For the sake of argument, however, assume that the astronaut manages to invent special shielding to protect against these lethal effects. And he or she makes it across the event horizon and into the black hole in one piece. From that point on, it is far from certain that the astronaut will be able to make it back to his or her starting point in space and time. Astronomer Sagan addresses this problem in Contact:
As measured from Earth, it takes an infinite amount of time for us to pass through a black hole, and we could never, never return to Earth…. A Kerr-type tunnel can lead to grotesque causality violations [a breakdown of normal cause and effect]. With a modest change of trajectory [its path] inside the tunnel, one could emerge from the other end as early in the history of the universe as you might like—a picosecond [a small fraction of a second] after the Big Bang, for example. That would be a very disorderly universe.49
The Matricide Paradox
In his acclaimed book Black Holes and Time Warps, noted physicist Kip Thorne describes the phenomenon called the matricide paradox this way: "If I have a time machine … I should be able to use it to go back in time and kill my mother before I was conceived, thereby preventing myself from being born and killing my mother." Obviously, the paradox lies in the fact that the murder appears to stop itself from happening.
Thorne credits Joe Polchinski, a physicist at the University of Texas in Austin, with supplying the following scientific description of how the paradox might work:
Take a wormhole that has been made into a time machine, and place its two mouths [each located at a black hole] at rest near each other out in interplanetary space. Then, if a billiard ball is launched toward the right mouth … with an appropriate initial velocity, the ball will enter the right mouth, travel backward in time, and fly out of the left mouth before it entered the right … and it will then hit its younger self, thereby preventing itself from ever entering the right mouth and hitting itself.

*Supplied entries*.

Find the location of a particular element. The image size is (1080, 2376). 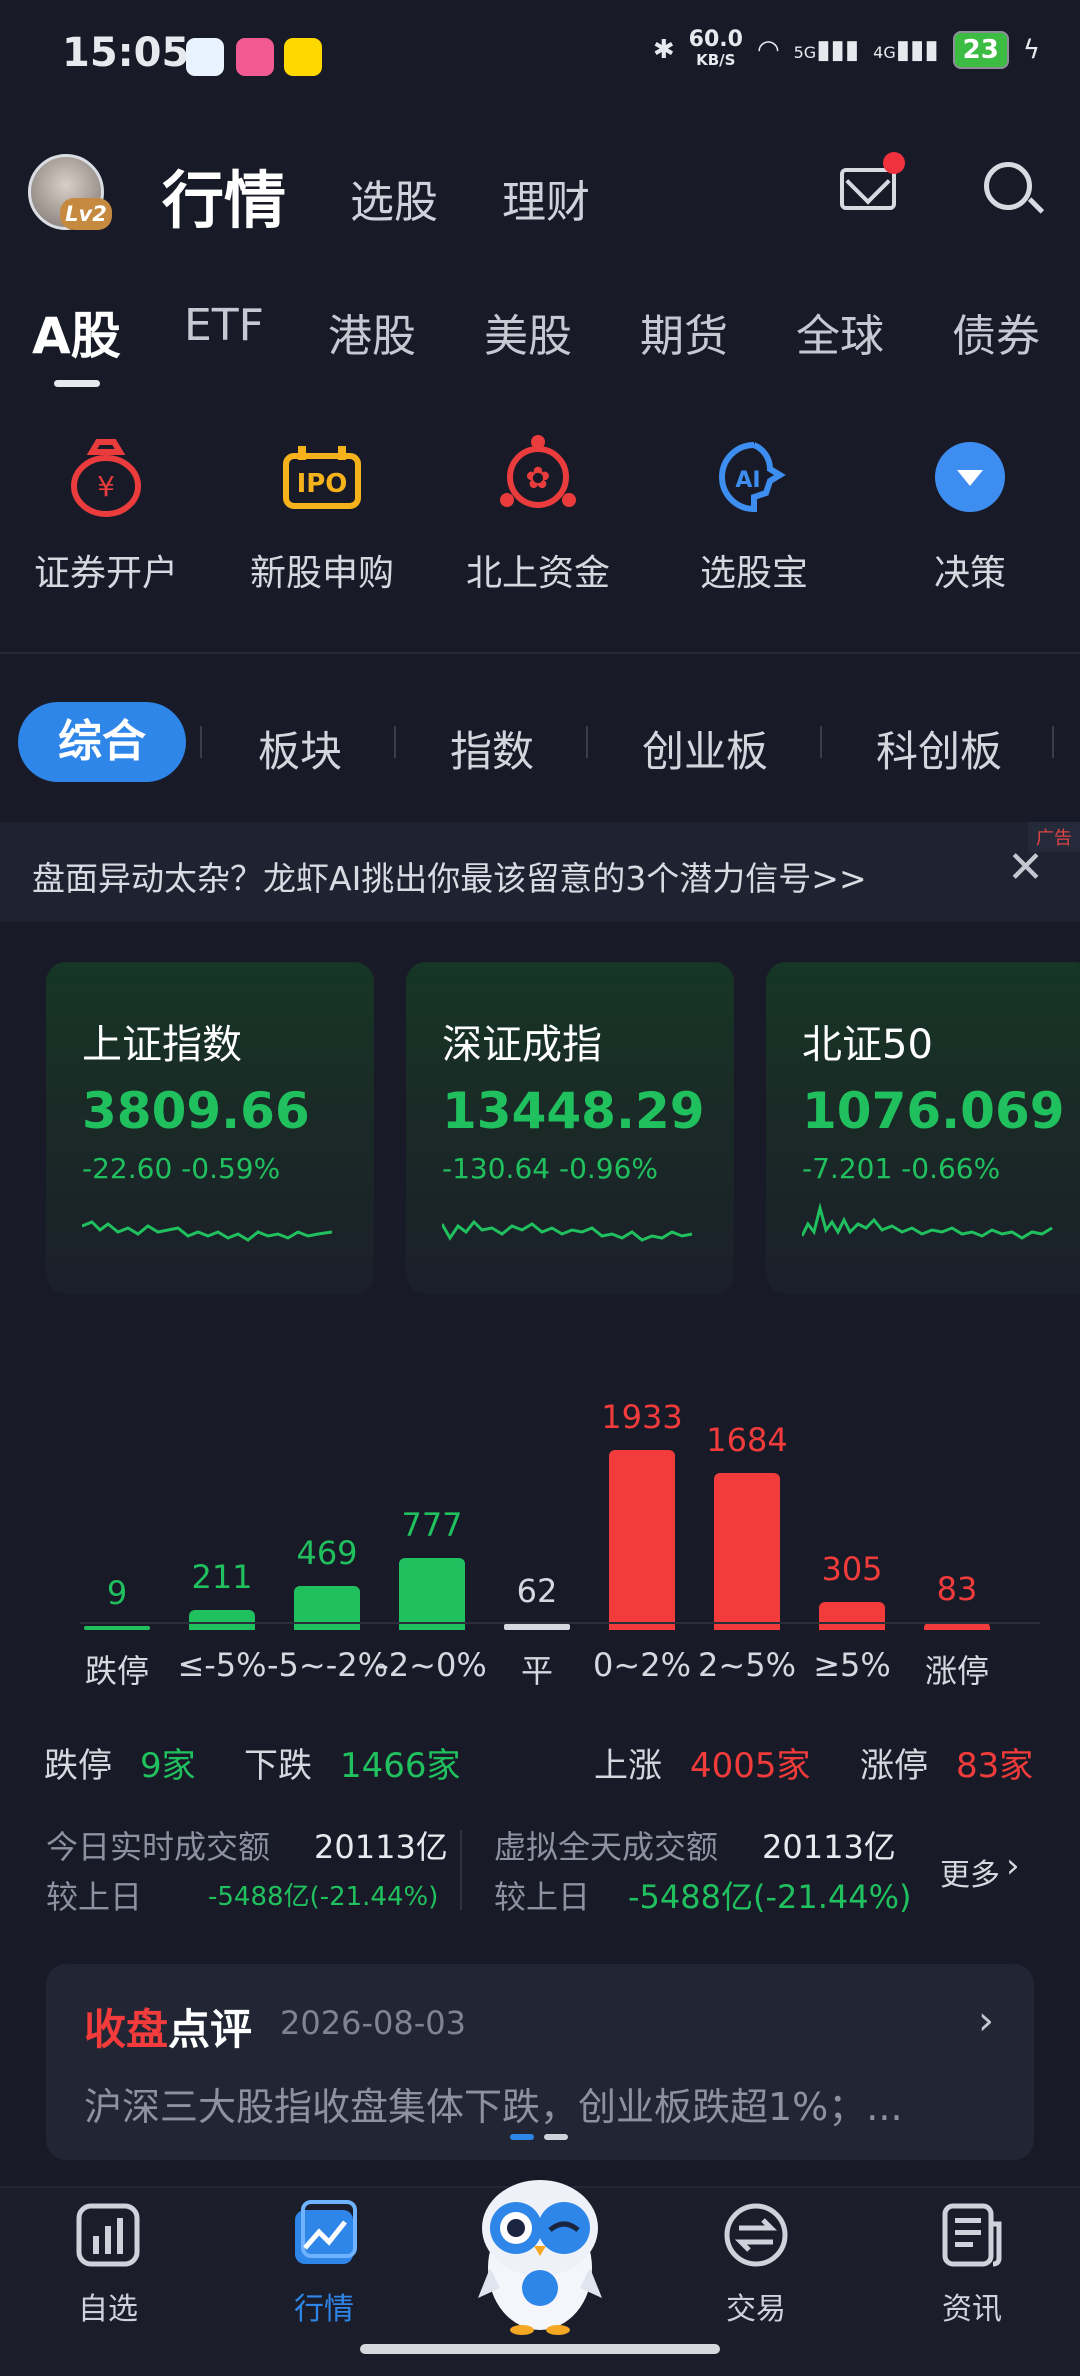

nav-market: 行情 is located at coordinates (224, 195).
--
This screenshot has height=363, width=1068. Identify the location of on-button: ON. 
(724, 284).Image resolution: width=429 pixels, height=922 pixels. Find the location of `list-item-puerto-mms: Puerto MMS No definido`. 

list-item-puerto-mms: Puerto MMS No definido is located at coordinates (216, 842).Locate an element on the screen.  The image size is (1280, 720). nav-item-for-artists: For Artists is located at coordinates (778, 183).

*Aim of the exercise*. Transcribe the passage on black holes and time travel from "Thorne credits Joe" to "and hitting itself.". The material plays no part in this work.

*Exercise answer*.
Thorne credits Joe Polchinski, a physicist at the University of Texas in Austin, with supplying the following scientific description of how the paradox might work:
Take a wormhole that has been made into a time machine, and place its two mouths [each located at a black hole] at rest near each other out in interplanetary space. Then, if a billiard ball is launched toward the right mouth … with an appropriate initial velocity, the ball will enter the right mouth, travel backward in time, and fly out of the left mouth before it entered the right … and it will then hit its younger self, thereby preventing itself from ever entering the right mouth and hitting itself.